→ Data listing

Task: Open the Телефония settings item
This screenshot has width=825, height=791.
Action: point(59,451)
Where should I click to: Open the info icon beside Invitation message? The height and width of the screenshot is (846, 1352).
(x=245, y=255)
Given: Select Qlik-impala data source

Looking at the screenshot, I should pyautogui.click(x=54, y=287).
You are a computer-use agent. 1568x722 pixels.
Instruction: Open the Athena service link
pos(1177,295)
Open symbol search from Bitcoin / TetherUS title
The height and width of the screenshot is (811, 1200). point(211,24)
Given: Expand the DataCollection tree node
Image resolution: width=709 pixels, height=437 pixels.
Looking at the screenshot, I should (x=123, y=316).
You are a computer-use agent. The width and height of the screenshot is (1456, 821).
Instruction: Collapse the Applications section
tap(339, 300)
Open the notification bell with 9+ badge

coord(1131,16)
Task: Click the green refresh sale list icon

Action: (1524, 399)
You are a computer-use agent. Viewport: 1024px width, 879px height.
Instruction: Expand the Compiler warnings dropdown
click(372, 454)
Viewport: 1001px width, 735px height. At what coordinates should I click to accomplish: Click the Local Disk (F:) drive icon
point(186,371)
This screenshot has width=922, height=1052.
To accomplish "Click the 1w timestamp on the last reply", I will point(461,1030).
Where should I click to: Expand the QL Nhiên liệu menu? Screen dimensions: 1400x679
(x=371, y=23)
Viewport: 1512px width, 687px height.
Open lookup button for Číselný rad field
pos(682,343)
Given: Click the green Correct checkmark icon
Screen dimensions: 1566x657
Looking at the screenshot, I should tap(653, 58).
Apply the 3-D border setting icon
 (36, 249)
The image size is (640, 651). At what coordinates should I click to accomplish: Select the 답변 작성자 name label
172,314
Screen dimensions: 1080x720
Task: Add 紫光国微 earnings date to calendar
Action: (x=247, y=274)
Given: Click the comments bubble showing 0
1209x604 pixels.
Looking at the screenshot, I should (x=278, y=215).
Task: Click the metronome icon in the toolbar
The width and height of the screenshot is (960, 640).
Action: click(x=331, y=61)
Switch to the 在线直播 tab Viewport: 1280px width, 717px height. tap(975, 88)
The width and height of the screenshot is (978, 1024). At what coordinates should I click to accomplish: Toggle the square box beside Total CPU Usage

→ Instructions for the task
This exercise calls for the lines from the one holding "Switch to the" through the end of the entries, transcribed exactly and with nothing more.

→ Exercise output
Switch to the 在线直播 tab Viewport: 1280px width, 717px height. tap(975, 88)
The width and height of the screenshot is (978, 1024). At what coordinates should I click to accomplish: Toggle the square box beside Total CPU Usage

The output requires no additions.